# [Problem details]
Report the number of lines below in which the word "menu" occurs. Nothing else is needed.

Supplied material START

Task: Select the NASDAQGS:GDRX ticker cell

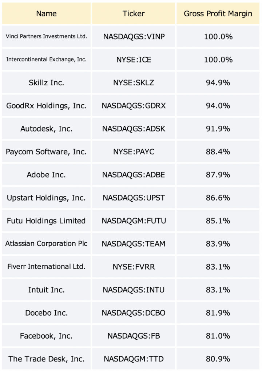Action: pos(134,105)
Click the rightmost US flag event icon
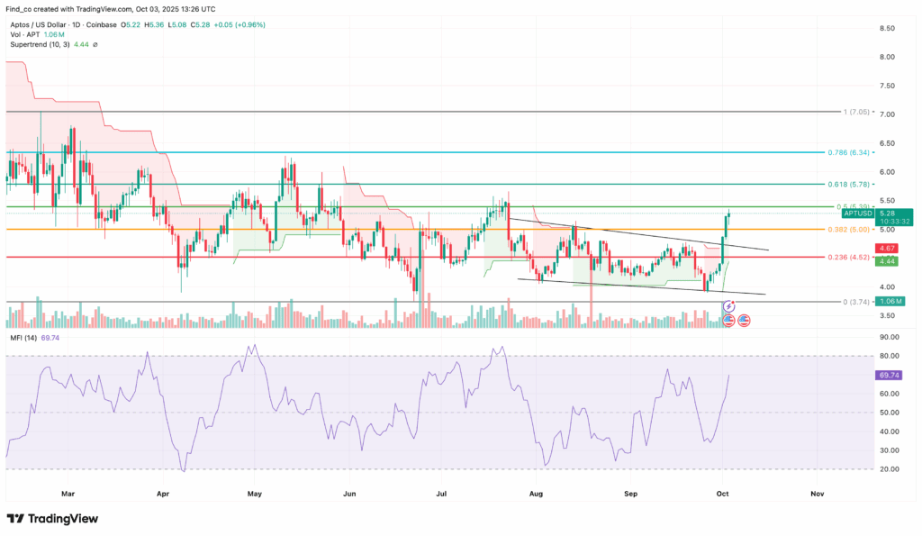This screenshot has width=922, height=536. point(744,320)
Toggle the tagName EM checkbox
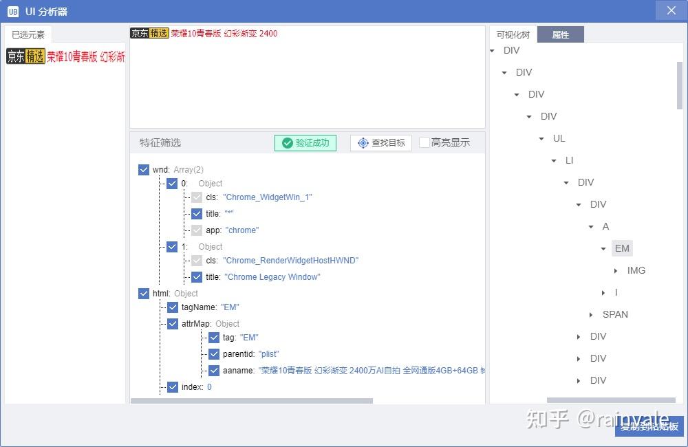 click(x=172, y=307)
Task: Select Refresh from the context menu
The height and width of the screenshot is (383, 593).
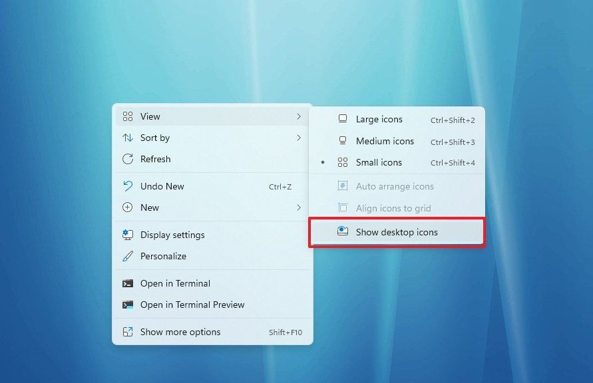Action: point(158,159)
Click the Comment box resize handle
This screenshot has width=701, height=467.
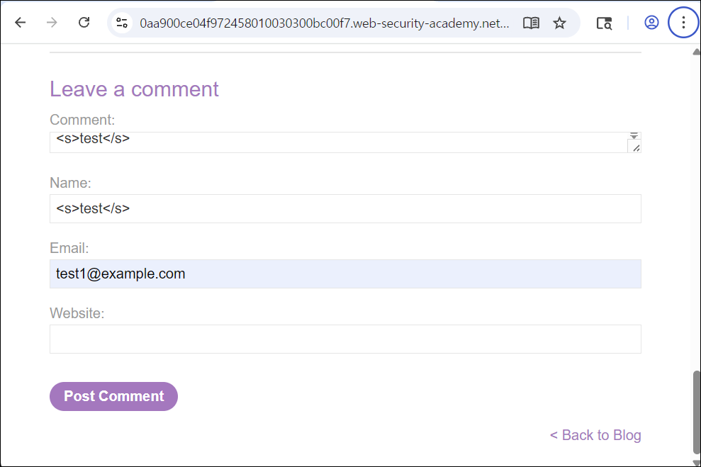click(x=636, y=148)
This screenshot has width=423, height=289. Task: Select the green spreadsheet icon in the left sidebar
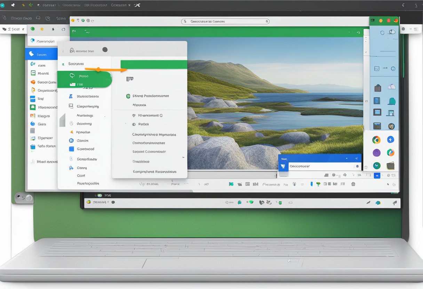click(x=33, y=73)
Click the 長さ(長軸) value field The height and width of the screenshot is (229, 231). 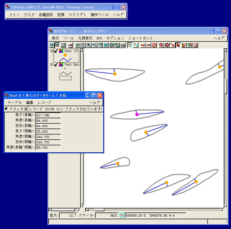point(48,115)
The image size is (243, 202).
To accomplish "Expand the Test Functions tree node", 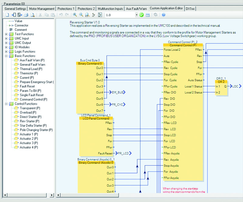I will click(x=6, y=34).
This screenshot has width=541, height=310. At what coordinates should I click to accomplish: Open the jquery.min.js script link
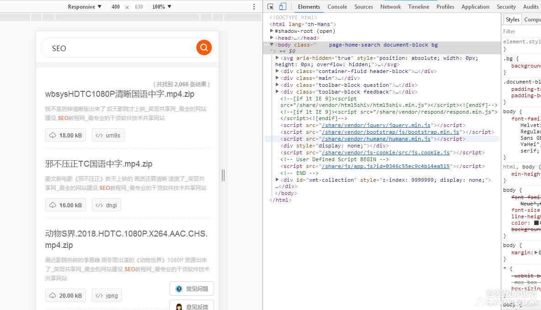click(x=376, y=125)
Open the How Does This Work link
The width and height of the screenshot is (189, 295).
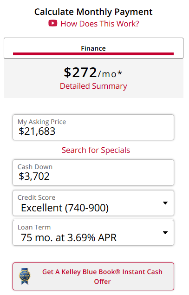[100, 24]
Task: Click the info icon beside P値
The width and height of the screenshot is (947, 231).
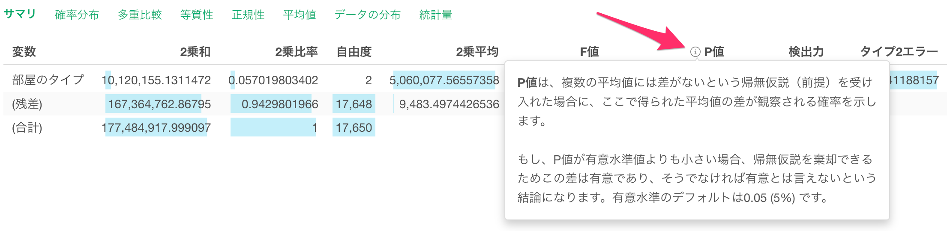Action: pyautogui.click(x=695, y=52)
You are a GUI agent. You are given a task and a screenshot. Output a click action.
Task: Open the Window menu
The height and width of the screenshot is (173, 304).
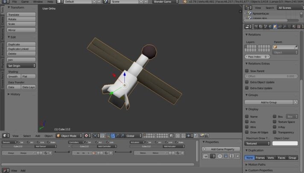click(38, 2)
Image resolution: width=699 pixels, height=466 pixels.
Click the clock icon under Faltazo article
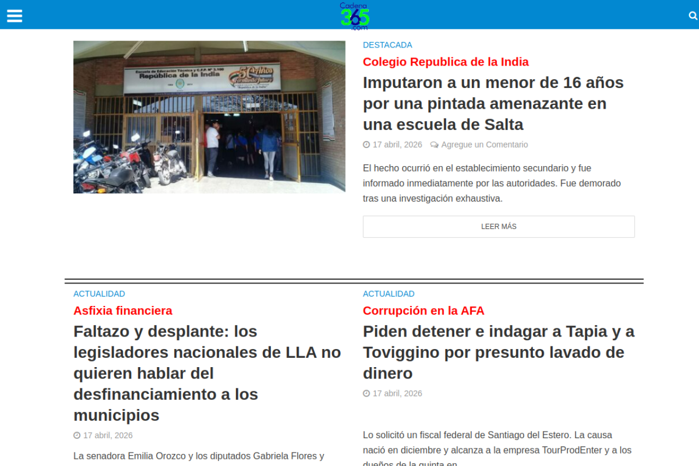77,435
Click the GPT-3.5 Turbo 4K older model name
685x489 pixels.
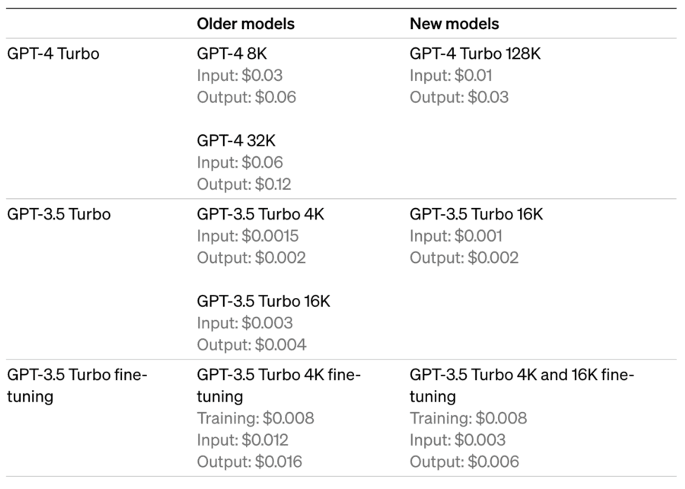(260, 214)
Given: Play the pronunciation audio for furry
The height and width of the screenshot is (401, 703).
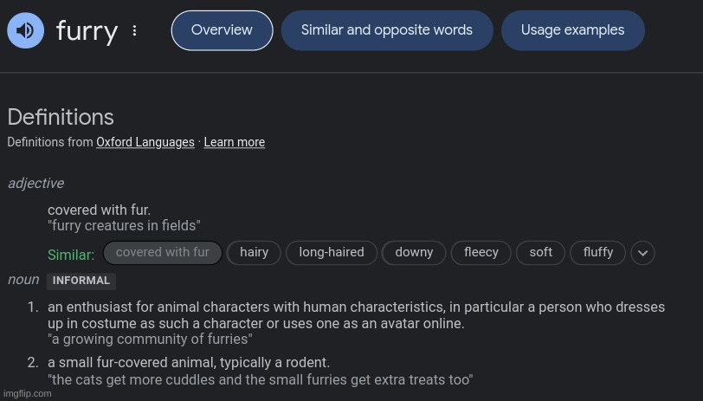Looking at the screenshot, I should point(26,30).
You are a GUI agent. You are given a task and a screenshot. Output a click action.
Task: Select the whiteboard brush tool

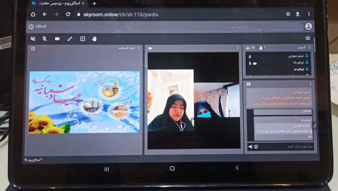(69, 39)
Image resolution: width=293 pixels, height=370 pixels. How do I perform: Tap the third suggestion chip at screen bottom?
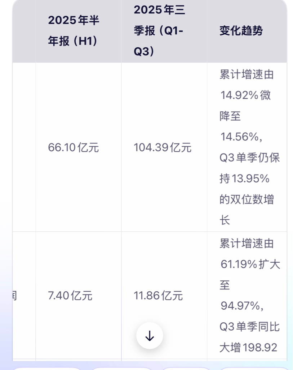pyautogui.click(x=186, y=368)
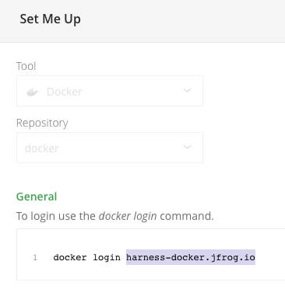Click the word "command." in the description
Image resolution: width=285 pixels, height=289 pixels.
click(187, 216)
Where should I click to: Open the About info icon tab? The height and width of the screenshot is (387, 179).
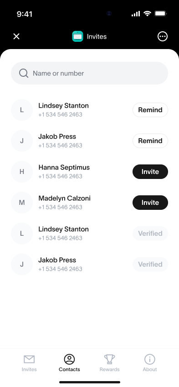(x=150, y=359)
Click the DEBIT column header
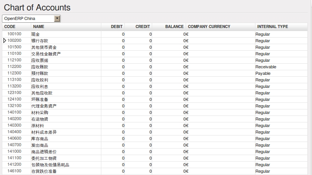Screen dimensions: 312x175 click(x=117, y=26)
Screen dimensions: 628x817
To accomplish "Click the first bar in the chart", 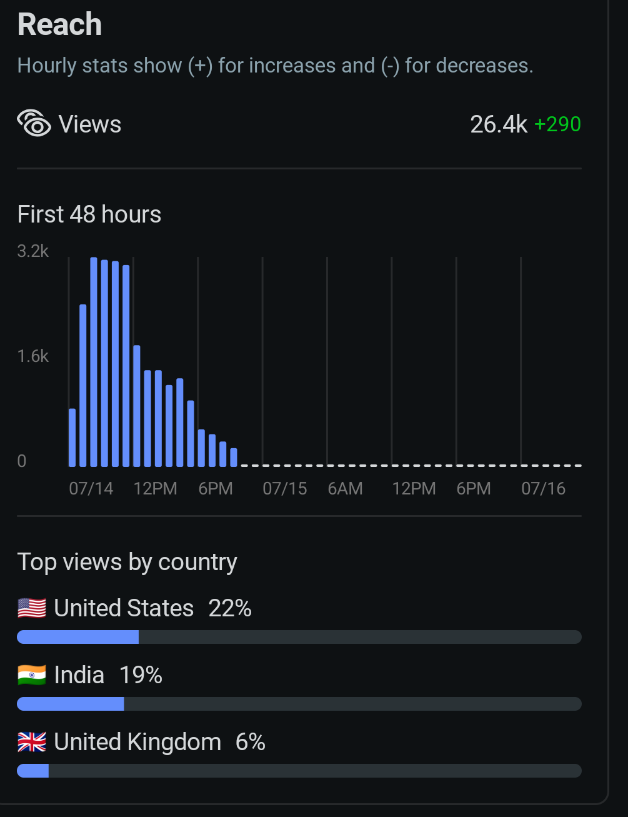I will point(72,438).
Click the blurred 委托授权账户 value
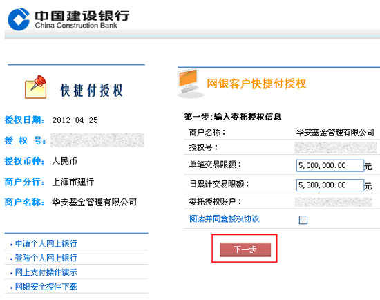This screenshot has height=300, width=380. (x=334, y=202)
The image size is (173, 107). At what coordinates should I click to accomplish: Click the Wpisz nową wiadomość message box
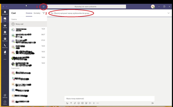[110, 98]
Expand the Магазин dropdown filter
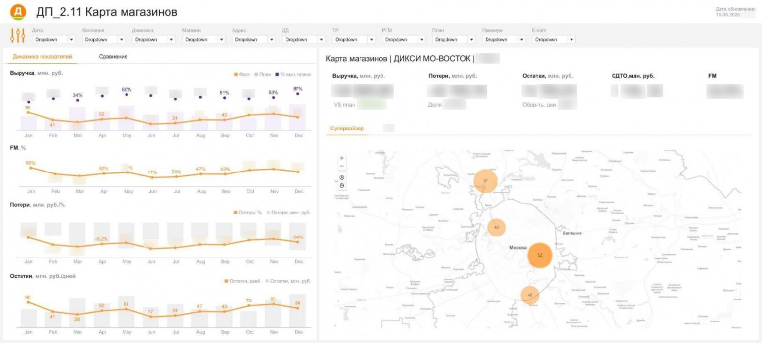Screen dimensions: 762x343 (204, 40)
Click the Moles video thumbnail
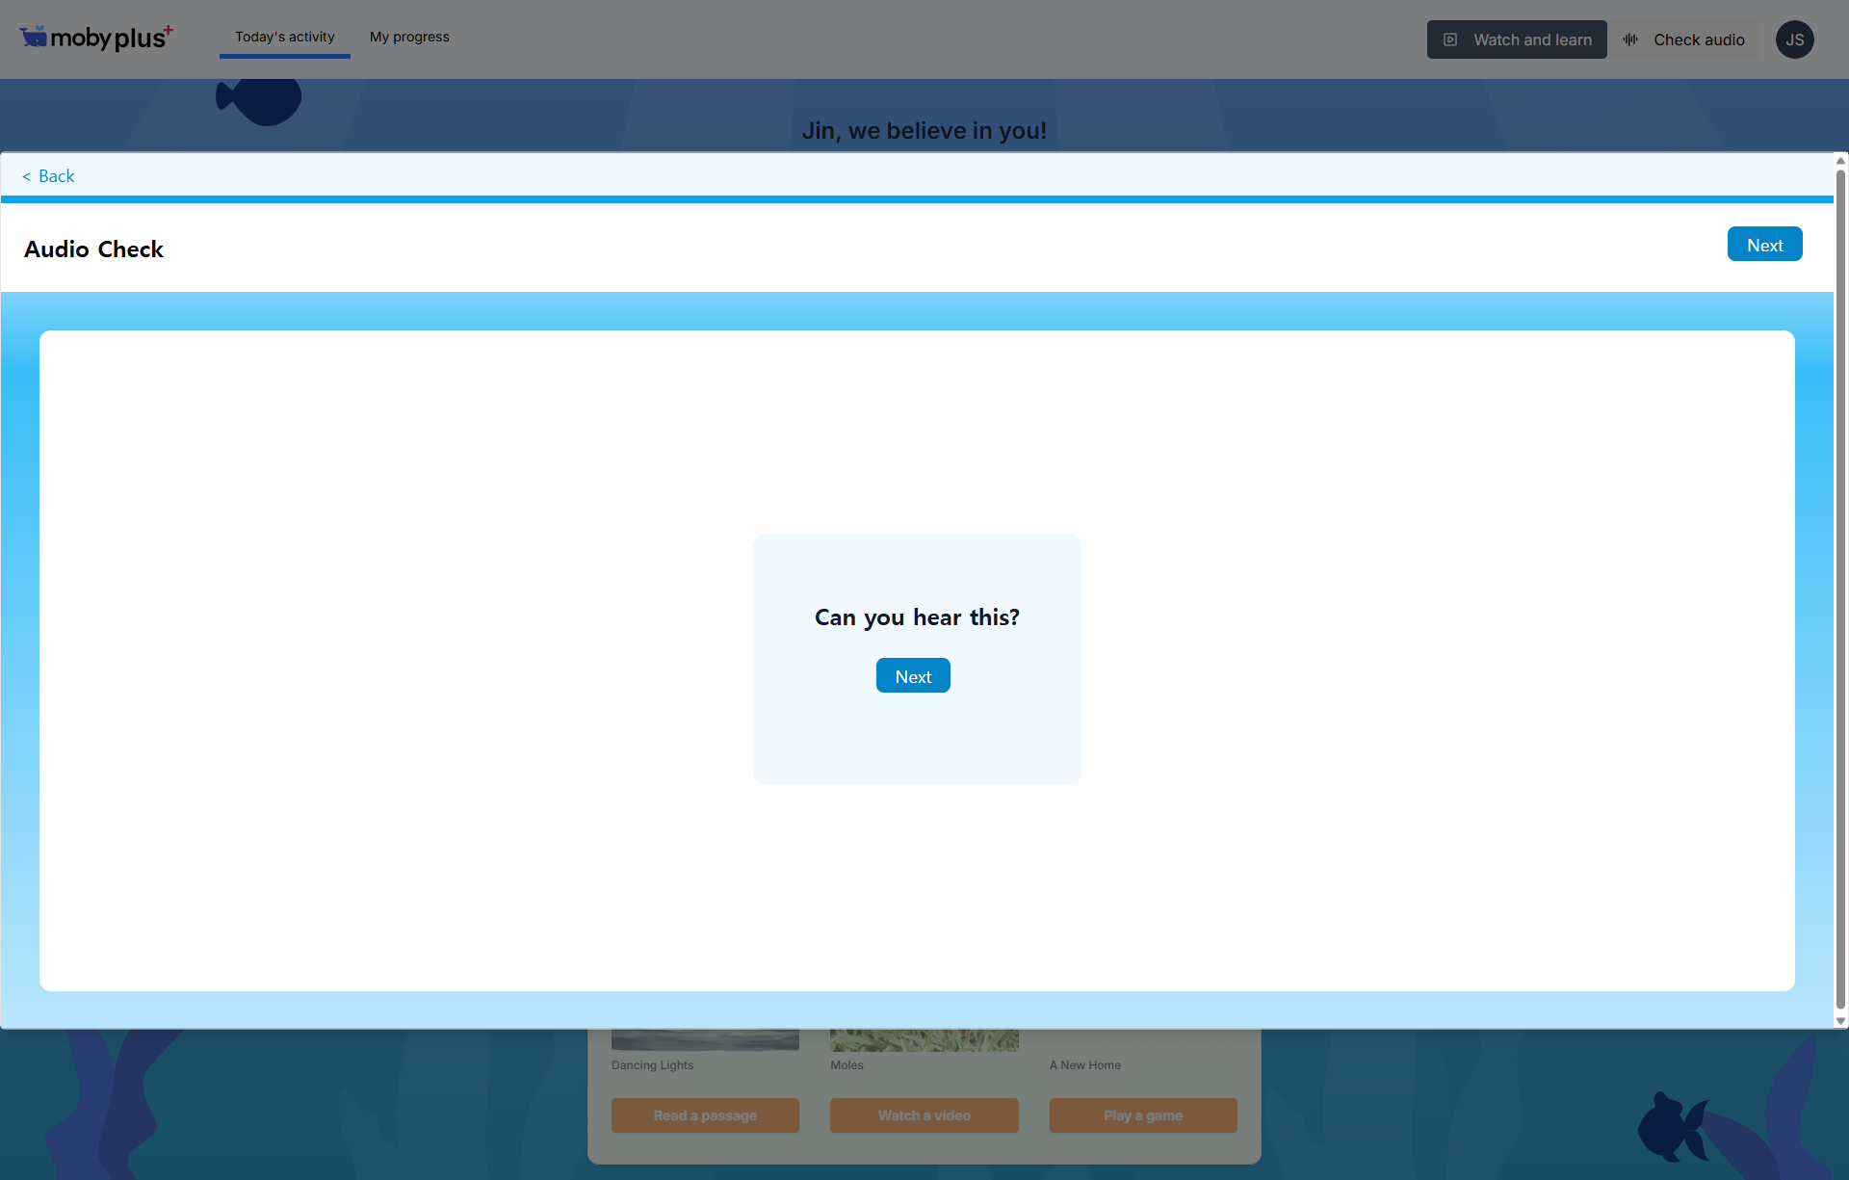1849x1180 pixels. pos(925,1040)
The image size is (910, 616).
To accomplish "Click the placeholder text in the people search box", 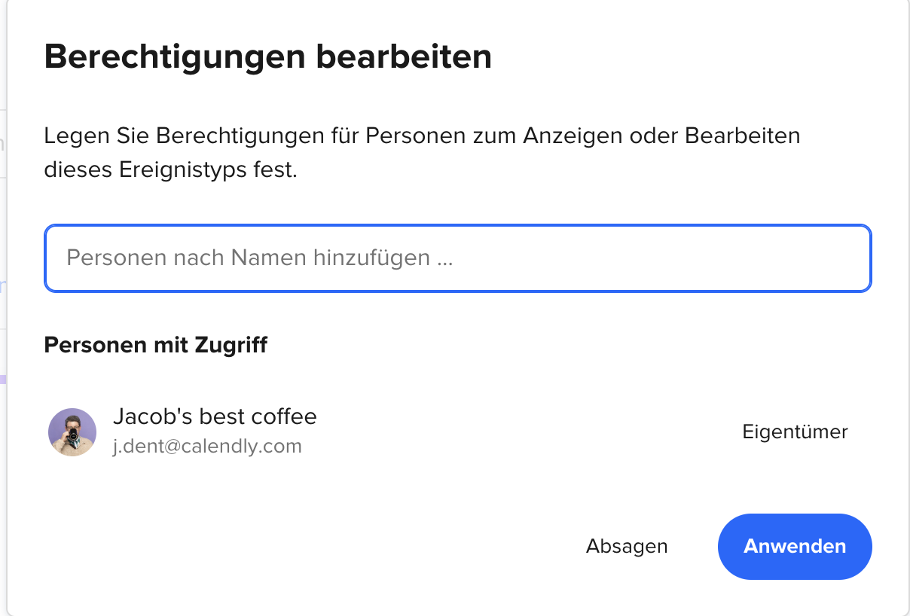I will click(260, 258).
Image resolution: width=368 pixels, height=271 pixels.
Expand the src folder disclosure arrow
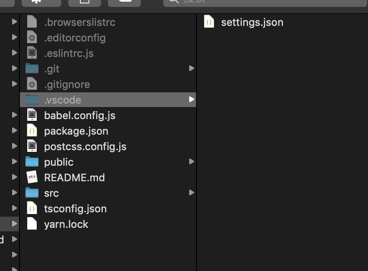click(x=191, y=193)
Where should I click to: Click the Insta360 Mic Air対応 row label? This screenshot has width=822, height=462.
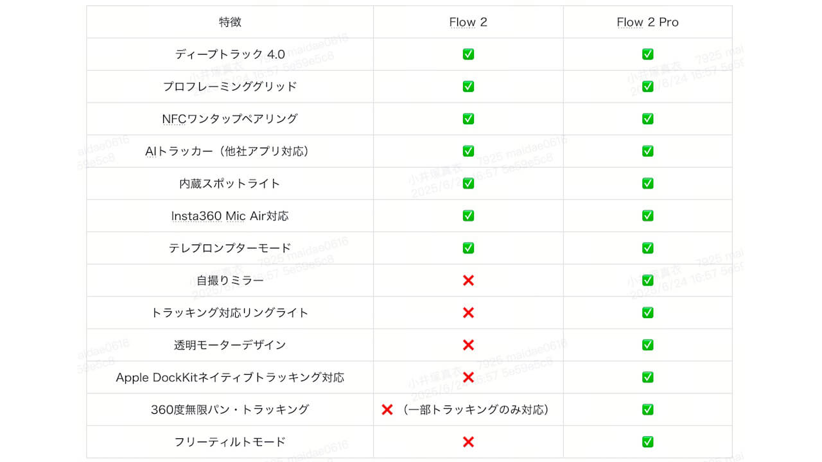[x=230, y=216]

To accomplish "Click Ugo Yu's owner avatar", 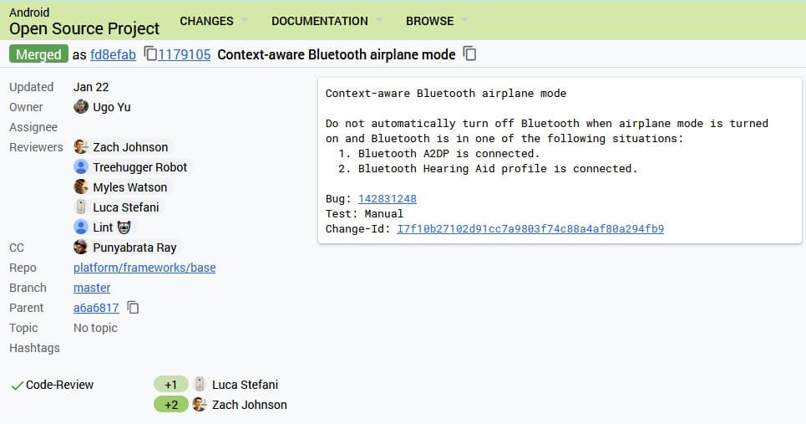I will tap(81, 107).
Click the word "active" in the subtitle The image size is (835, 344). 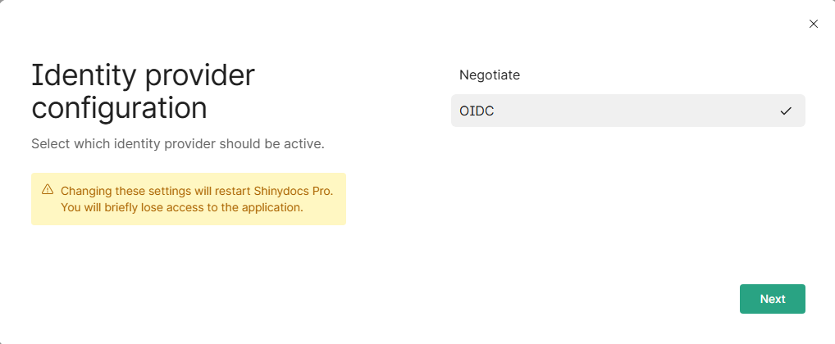pyautogui.click(x=303, y=144)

Supplied material END

# [Exercise response]
2